Students work on a computer in pairs, pass the test. Personal: self-determination. Regulatory: the development of the regulation of educational activity. Communicative: the ability to work in pairs, hear and respect the opinions of others, the ability to defend their position. Cognitive: search for a solution to the problem. 8. Summary. Homework. Lesson summary. Provide feedback during the lesson. The teacher invites you to clap your hands to those who liked the lesson and stomp if they find the lesson boring. –What new things did you learn in the lesson?

Homework. Given a square with a side of 8 cm. Find its area. Using colored pieces, explain and then refute my hypothesis: 8 * 8 \u003d 65 Figure 6 Students evaluate the lesson, their actions in the lesson, the actions of their peers.

–The formula for the area of \u200b\u200ba rectangle, square, units of measurement of area. At home, students conduct an experiment with parts of a square. Control solution. Skv \u003d 8 * 8 \u003d 64 cm2. Let's make a rectangle from the pieces. Fig. 7Spr \u003d (8 + 5) * 5 \u003d 65 cm2.

Such calculations are obtained because a gap is formed between the parts during the assembly of the rectangle.
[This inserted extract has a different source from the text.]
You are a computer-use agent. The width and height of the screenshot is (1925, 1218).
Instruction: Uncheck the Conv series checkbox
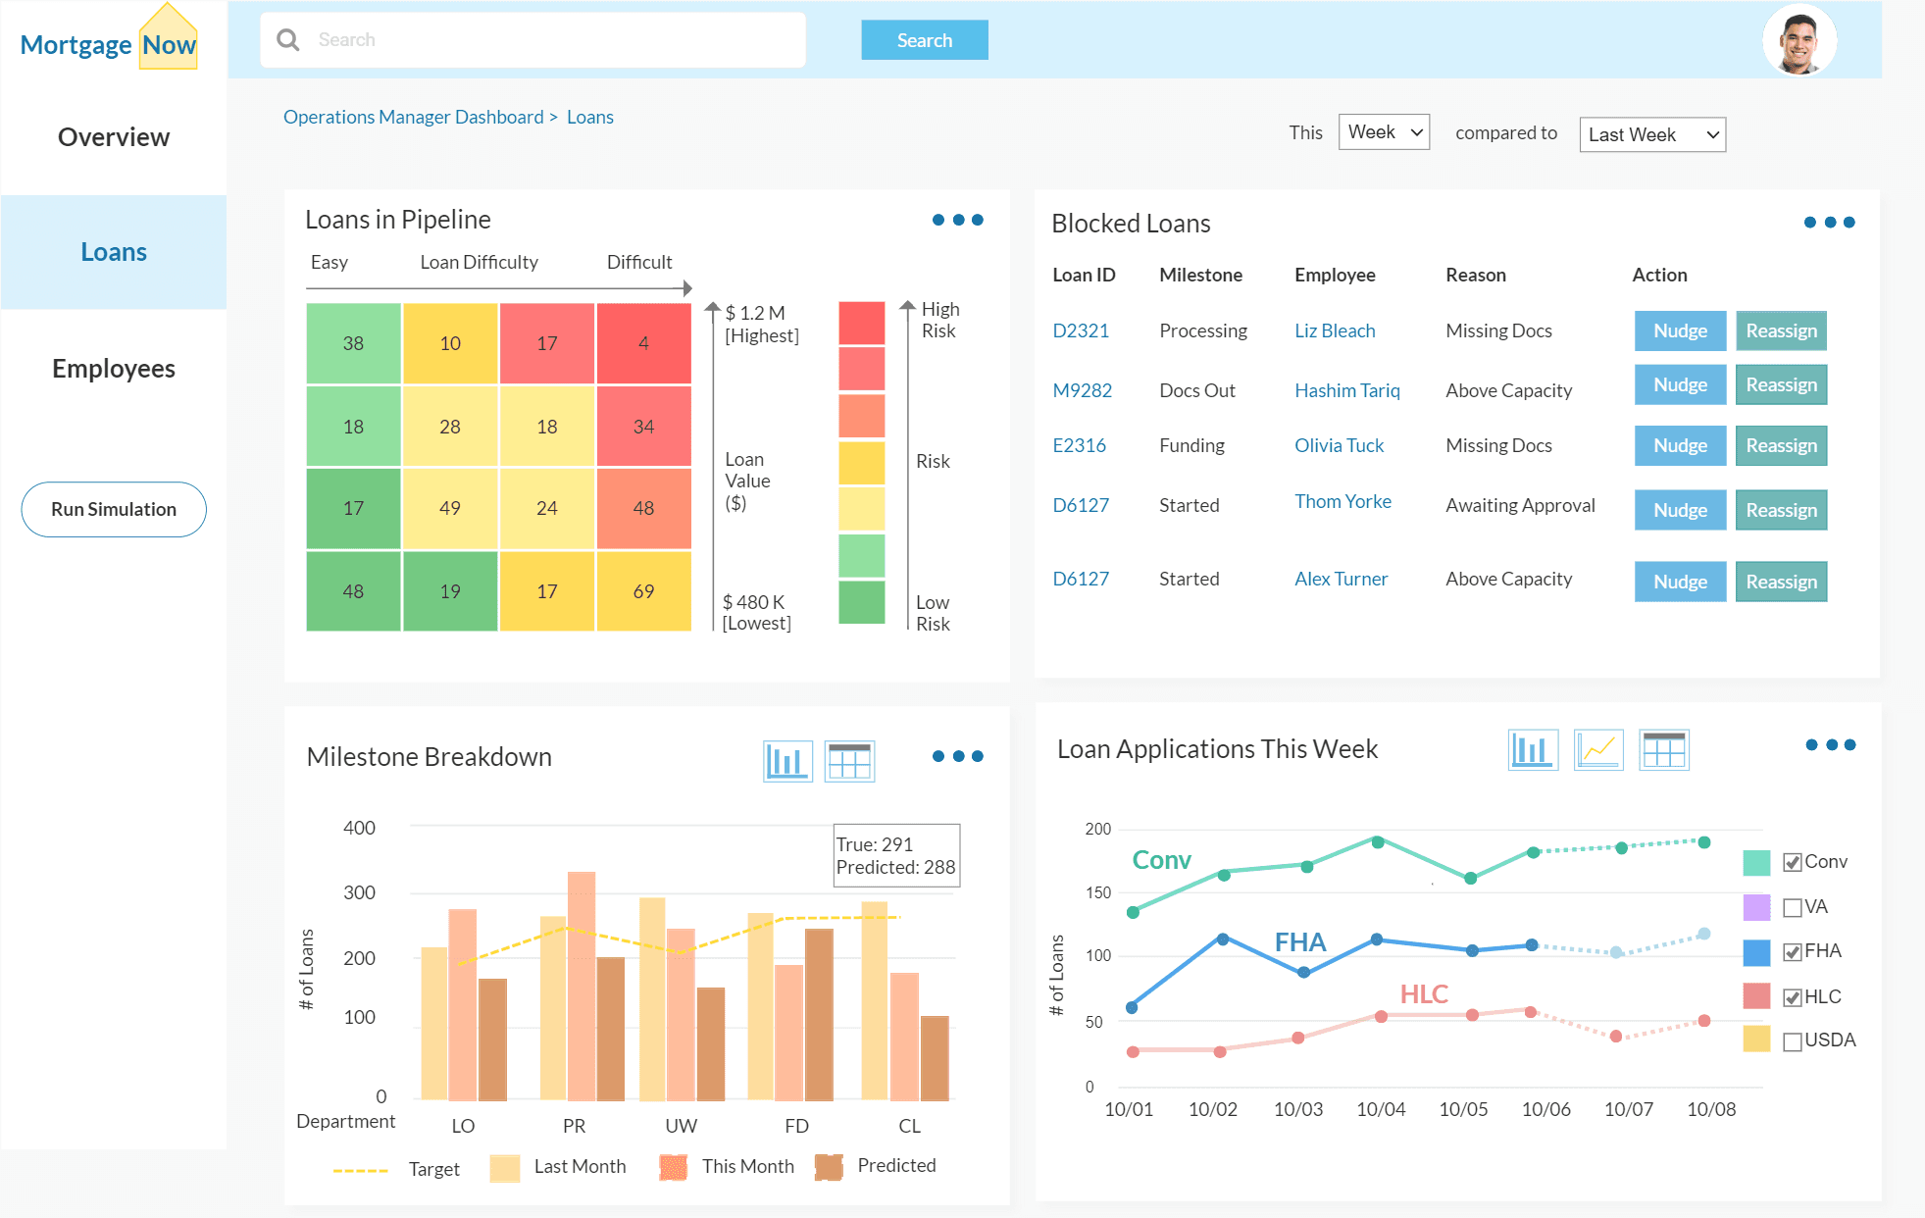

Personal: self-development of moral consciousness and orientation of students in the sphere of ethical relations. Regulatory: development of regulation of educational activity. Communicative: the ability to express one's thoughts with sufficient completeness and accuracy. Cognitive: reflection.

References to sources 1. Federal state educational standard of basic general education. Federal Law of the Russian Federation of December 17, 2010 No. No. 1897FZ.2.M.Zinovkina. NFTMTRIZ: creative education of the XXI century. Moscow, 2007. –313s.